Anyway, while all this is going on, Jorie has been learning words at an astounding rate. She's started on colors (not surprising, I suppose, given that she has about half a dozen books on the subject) and can identify blue and yellow with fair correctness; she's got a couple more letters of the alphabet too. Today she became fond of the word "happy" (which I didn't even know she knew) and started exclaiming "Happy! Happy! Happy!" in idle moments. I tried teaching her "sad" by making sad faces but I think it brought the mood down a little.

She also made a few spontaneous attempts to let go of support and remain standing (sometimes in a half-squat), and remained balanced for three or four seconds at a time.

Dreams

Aug. 17th, 2007 10:56 pm
mmcirvin: (Default)
This comment by Nicole J. LeBoeuf-Little in a fascinating Making Light thread on bad sources led me to this paper by G. William Domhoff on "Senoi Dream Theory" which is a great read: it's about how romantic pseudo-anthropology mutated the shamanistic dream practices of a preindustrial culture in Malaysia into a supposedly miraculous therapy for all mental and social ills, and sparked a fad in the human potential movement.
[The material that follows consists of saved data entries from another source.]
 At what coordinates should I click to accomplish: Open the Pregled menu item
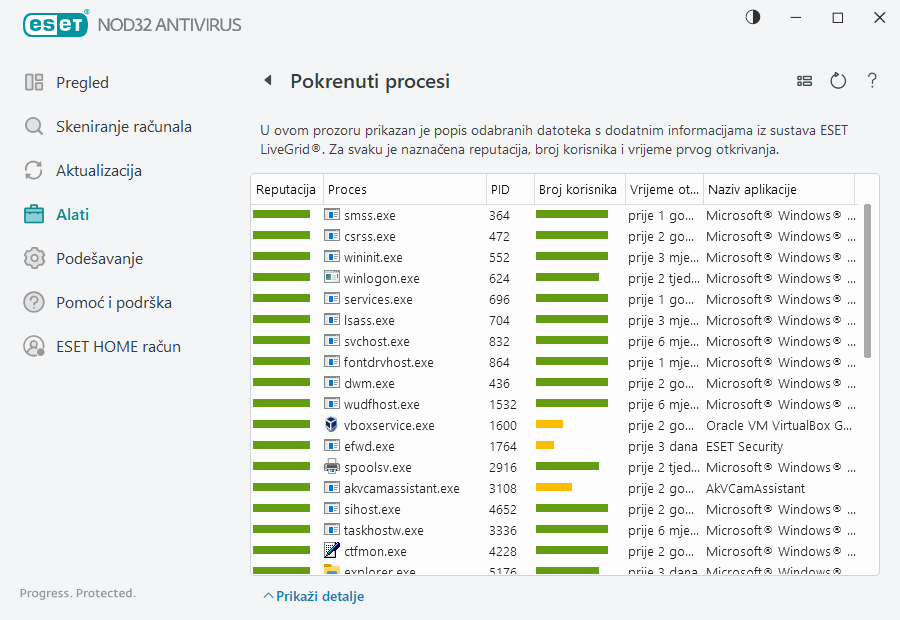[82, 83]
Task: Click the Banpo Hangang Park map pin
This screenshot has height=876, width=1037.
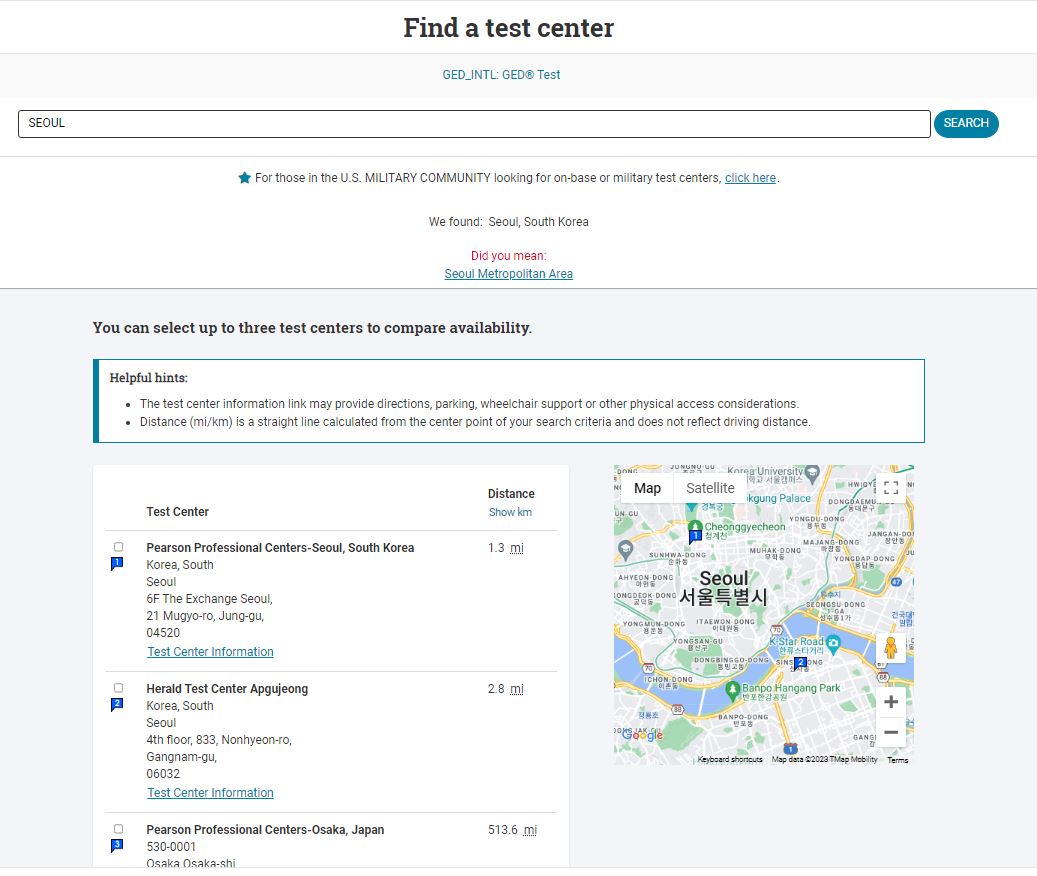Action: pyautogui.click(x=733, y=688)
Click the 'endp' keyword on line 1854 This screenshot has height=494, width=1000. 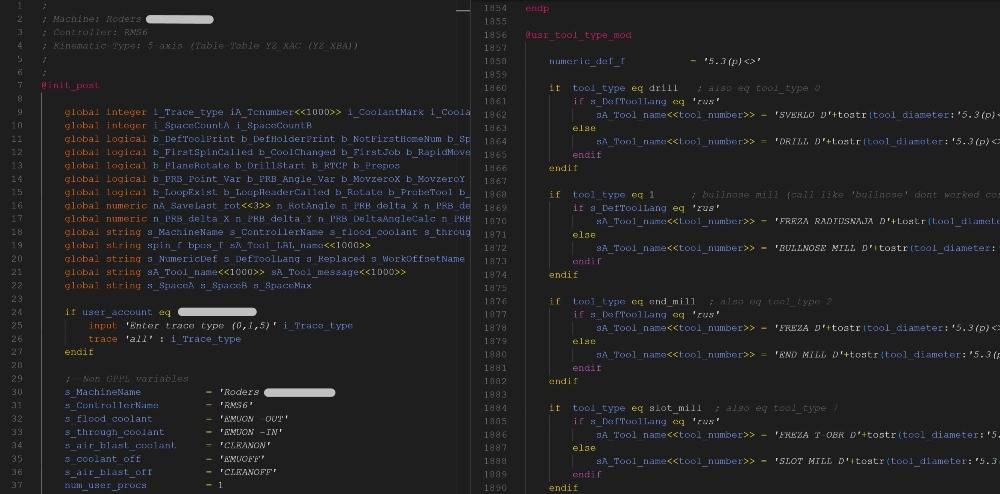[x=537, y=8]
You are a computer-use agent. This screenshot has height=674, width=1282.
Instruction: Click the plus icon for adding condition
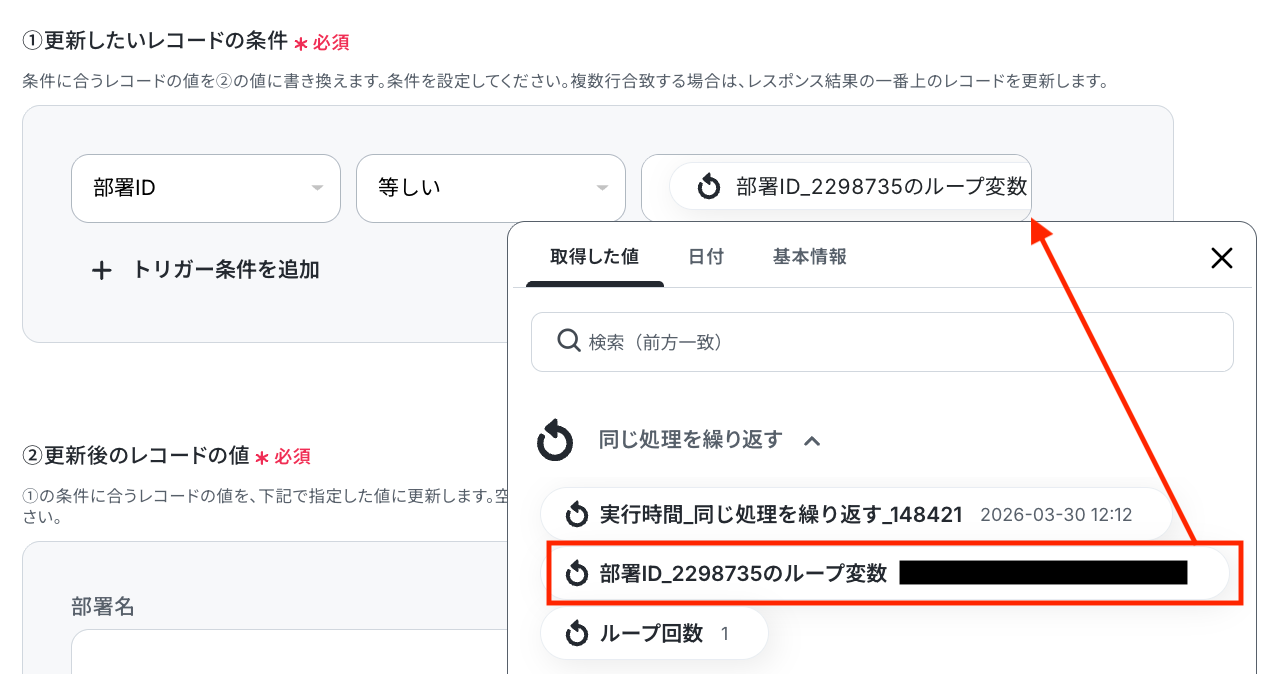pyautogui.click(x=101, y=270)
I find the story interesting in part because it's just slightly before my time. I heard about the whole business of dream journals, dream control and so forth in the 1980s, shortly after most of the bogus Senoi associations had been dropped or deemphasized and it was all about lucid dreaming. I was fascinated by lucid dreaming because, as a teenager, I'd had several of what could probably be characterized as lucid dreaming experiences (that is, dreams in which you realize you're dreaming and possess a certain amount of rationality without waking up; the lore is that you can then control the dream). A couple of these had actually turned into cool flying dreams. Domhoff, though, doesn't seem to think that the kind of reliable control of the dream experience promised by some lucid-dreaming advocates is really consistently possible for most people. It certainly wasn't like that for me; it seemed like I could give the direction of the story a nudge, but it was very hit or miss. I also don't think there was anything particularly therapeutic about it; it was just a fun thing to play with. I still get flashes of lucidity occasionally, but it's usually immediately before waking up when I'm maybe already in more of a hypnopompic state than actually asleep.